Dalam pemilihan umum (pemilu), untuk menentukan pemenangnya maka calon pemimpin yang memperoleh suara terbanyak akan ditentukan sebagai pemenang. Apakah dengan demikian bahwa terpilihnya calon pemimpin tersebut sudah mencerminkan kehendak rakyat? Kehendak rakyat yang termanifestasi dari pilihan politik dapat dinyatakan sebagai kehendak tuhan atas pemimpin masyarakat tersebut? Apakah kemudian suara mayoritas dapat merepresentasi suara rakyat, sehingga dapat dinyatakan sebagai suara tuhan?
Ketiga pertanyaan tersebut adalah perenungan terhadap praktek demokrasi Indonesia saat ini. Nilai demokrasi yang tertransformasi di benak masyarakat adalah suara terbanyak adalah kekuasaan untuk melaksanakan sebuah kepentingan. Kepentingan akan memperoleh legitimasi untuk dilaksanakan sejauh mendapat dukungan dari suara terbanyak. Nilai ini tanpa kebijaksanaan, atau minus kehati-hatian akan mengarahkan pada tirani mayoritas. Sebagaimana dituliskan dalam surat Alcuin, "Nec audiendi qui solent dicere, Vox populi, vox Dei, quum tumultuositas vulgi semper insaniae proxima sit." (English translation: And those people should not be listened to who keep saying the voice of the people is the voice of God, since the riotousness of the crowd is always very close to madness) - http://en.wikipedia.org/wiki/Vox_populi.
Mayoritas dapat hanya menjadi sekumpulan massa yang memiliki kehendak tertentu. Dengan kekuatan massa yang dihitung dari aspek kuantitas, potensi untuk memaksakan kehendak menjadi besar. Dan apabila mengacu pada vox populi vox dei, maka suara rakyat yang ditentukan dengan jumlah suara terbanyak (mayoritas) dapat melahirkan kesewenang-wenangan karena memperoleh legitimasi transendental yaitu Tuhan. Bahkan tanpa harus menggunakan legitimasi transendental, mayoritas dapat menjelma menjadi leviathan (istilah Hobbes) yaitu binatang buas yang dapat memangsa kebebasan manusia. Mayoritas dapat mengatur dirinya sendiri dengan keuntungan yang mengutamakan individu yang menjadi bagian dari mayoritas, dan mengesampingkan kelompok minoritas yang kalah jumlah dalam perebutan pengambilan keputusan.
Kepala daerah terpilih dalam pilkada dengan mekanisme pengambilan keputusan suara terbanyak, ternyata berhasil melahirkan kepala daerah yang korup.
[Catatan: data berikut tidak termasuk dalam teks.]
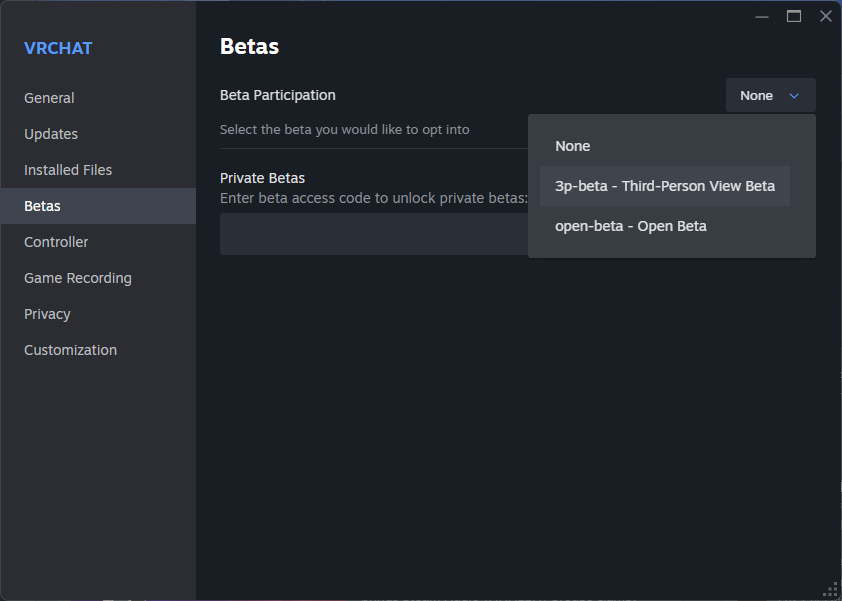842x601 pixels.
Task: Open the General settings tab
Action: pos(50,98)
Apakah kemudian mayoritas merestui kepala daerah menjadi korup? Demokrasi yang teranomali karena tercemar politik transaksional menjadikan pilihan publik didasarkan sejauhmana besarnya nilai transaksi yang diperoleh. Kedaulatan rakyat belum menyentuh aras substansi, dimana rakyat memilih berdasarkan kualitas personal bukan pengaruh dari citra yang rapuh dan menyembunyikan karakter busuk atau sejumlah materi yang ditawarkan calon pemimpin yang berkompetisi.
Pengambilan keputusan dengan mekanisme suara terbanyak masih menjadi keutamaan. Dan untuk menjadikan suara mayoritas yang merepresentasi suara publik terbanyak, kebijaksanaan publik dari hasil kematangan berpikir dalam mengambil keputusan perlu terus diajar dan dilatihkan ke masyarakat. Menjadi berpengalaman dalam meraih kebijaksanaan membutuhkan proses panjang. Yang perlu diperhatikan adalah tingkat kelelahan publik terhadap proses panjang ini. Karena publik bisa mengalami anti demokrasi dan mengesampingkan demokrasi untuk mencapai kesejahteraan. Keinginan anti demokrasi adalah bahaya terbesar yang harus di sadari. Publik hanya melihat permukaan atau hasil demokrasi yang teranomali, tanpa mau menelusuri faktor kesalahan yang melekat pada individu yang mudah dirayu oleh pemimpinnya.